De nos jours, la grande gastronomie devient matériellement intouchable pour l’écrasante majorité de la population et les expériences moléculaires commencent à lasser. Le bistrot revient en force avec une cuisine de grand-mère et créé du liant grâce au merveilleux pouvoir gélatineux des pieds de cochon. Le foie de veau fait tomber les barrières sociales, les ris de veau ne sont plus l’apanage des bourgeois et s’acoquine joyeusement avec l’humilité rigolarde des tripes ou du boudin. J’aime les plats canailles parce qu’ils ne tolèrent pas la médiocrité. Cette cuisine ne fonctionne qu’avec des ingrédients d’une fraîcheur exemplaire et les cuissons doivent être soignées pour conserver les textures uniques d’un rognon ou d’une langue de veau. Un foie de volaille trop cuit peut offenser mon estomac et hanter ma mémoire gustative à jamais. Les plats canailles sont aussi régressifs qu’un Carambar maraudé chez l’épicier un jour d’école buissonnière. Je garde à jamais le souvenir ému du fromage de tête d’un tonton boucher, de sa recette d’oreilles de cochon grillées et même de ses animelles qui ne manquaient pas de sel. A la table canaille, les saveurs, les textures et la complicité gourmande se nourrit avec jubilation de ses différences. L’abat reste le met idéal pour surprendre, séduire et s’encanailler auprès des gens qu’on aime. En ses temps de culpabilisation alimentaire, de sommations diététiques, sanitaires et environnementales, le goût de la tripaille peut s’entendre comme un engagement « culino-politique » dont le facétieux programme, détient des accents aussi rabelaisiens que séduisants, surtout accompagné par une vieille bouteille aussi canaille que le plat.

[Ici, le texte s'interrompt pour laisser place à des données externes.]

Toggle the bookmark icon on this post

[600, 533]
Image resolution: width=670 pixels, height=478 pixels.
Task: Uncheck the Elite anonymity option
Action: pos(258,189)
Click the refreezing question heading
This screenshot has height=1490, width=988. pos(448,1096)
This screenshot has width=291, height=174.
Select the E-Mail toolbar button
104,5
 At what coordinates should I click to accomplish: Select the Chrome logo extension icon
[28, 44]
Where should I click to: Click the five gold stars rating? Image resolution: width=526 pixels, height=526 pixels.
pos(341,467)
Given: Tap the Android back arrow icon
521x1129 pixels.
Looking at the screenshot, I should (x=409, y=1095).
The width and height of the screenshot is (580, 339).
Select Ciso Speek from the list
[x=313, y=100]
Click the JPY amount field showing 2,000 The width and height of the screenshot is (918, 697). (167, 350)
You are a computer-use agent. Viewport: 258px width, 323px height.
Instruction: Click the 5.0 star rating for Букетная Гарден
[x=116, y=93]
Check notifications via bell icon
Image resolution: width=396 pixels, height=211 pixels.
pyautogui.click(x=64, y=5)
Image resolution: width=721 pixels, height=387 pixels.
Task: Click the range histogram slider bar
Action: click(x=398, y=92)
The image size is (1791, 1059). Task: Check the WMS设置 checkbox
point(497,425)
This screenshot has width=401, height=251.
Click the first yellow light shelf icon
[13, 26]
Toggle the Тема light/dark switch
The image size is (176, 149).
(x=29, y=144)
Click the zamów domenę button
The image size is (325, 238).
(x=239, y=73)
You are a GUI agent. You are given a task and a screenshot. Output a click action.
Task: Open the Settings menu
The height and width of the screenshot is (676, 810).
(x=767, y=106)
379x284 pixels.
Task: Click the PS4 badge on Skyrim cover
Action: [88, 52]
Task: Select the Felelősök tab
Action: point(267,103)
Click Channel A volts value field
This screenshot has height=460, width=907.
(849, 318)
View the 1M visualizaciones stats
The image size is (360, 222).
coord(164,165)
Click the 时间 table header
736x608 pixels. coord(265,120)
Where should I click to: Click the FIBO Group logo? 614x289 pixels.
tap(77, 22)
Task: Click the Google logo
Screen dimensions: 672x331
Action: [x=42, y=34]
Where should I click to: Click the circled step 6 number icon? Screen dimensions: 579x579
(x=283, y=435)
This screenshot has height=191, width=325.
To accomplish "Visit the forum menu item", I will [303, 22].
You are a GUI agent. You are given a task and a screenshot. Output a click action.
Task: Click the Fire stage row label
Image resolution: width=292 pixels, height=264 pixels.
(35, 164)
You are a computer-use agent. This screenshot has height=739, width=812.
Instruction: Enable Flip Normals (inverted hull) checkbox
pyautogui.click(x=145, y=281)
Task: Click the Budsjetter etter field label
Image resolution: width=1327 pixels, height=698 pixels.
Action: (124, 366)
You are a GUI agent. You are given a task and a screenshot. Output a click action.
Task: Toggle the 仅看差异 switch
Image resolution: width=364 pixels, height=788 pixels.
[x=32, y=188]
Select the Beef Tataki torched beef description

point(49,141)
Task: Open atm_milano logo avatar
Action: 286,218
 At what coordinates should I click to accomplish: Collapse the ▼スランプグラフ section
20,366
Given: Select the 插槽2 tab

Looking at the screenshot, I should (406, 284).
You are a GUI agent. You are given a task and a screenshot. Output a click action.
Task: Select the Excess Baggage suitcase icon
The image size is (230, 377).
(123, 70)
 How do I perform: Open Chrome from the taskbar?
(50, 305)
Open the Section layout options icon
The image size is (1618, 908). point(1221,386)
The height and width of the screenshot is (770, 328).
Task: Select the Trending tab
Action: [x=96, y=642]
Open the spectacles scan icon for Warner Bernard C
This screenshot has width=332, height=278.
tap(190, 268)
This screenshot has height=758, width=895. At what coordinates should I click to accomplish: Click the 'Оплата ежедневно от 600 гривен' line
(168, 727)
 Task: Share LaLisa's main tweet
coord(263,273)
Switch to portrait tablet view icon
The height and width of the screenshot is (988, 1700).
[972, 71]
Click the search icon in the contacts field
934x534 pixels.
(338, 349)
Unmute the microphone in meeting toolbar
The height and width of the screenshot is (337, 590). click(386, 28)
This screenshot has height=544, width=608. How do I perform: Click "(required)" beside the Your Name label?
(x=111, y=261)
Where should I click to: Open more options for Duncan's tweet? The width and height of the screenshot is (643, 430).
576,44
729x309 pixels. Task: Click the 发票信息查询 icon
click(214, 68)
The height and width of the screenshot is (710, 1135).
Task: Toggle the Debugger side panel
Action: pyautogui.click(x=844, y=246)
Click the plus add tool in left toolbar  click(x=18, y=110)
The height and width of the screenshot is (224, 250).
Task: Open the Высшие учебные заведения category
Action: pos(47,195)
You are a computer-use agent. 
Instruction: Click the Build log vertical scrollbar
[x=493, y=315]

Couleur rouge brun tuilé. Le premier nez est envoûtant, fraise, cerise, puis à l’aération, prune voire pruneau, boite à cigare, cuir et bois. Un nez de caractère. La bouche est onctueuse, même crémeuse, les tannins sont complètement fondus, le fruit est encore présent, le gras est proche du sucre et l’ensemble est soutenu par une grosse acidité qui porte la finale. Le rêve d’un vieux pinot noir qui refuse de disparaitre et qui tapisse le palais longtemps après que le verre soit vide.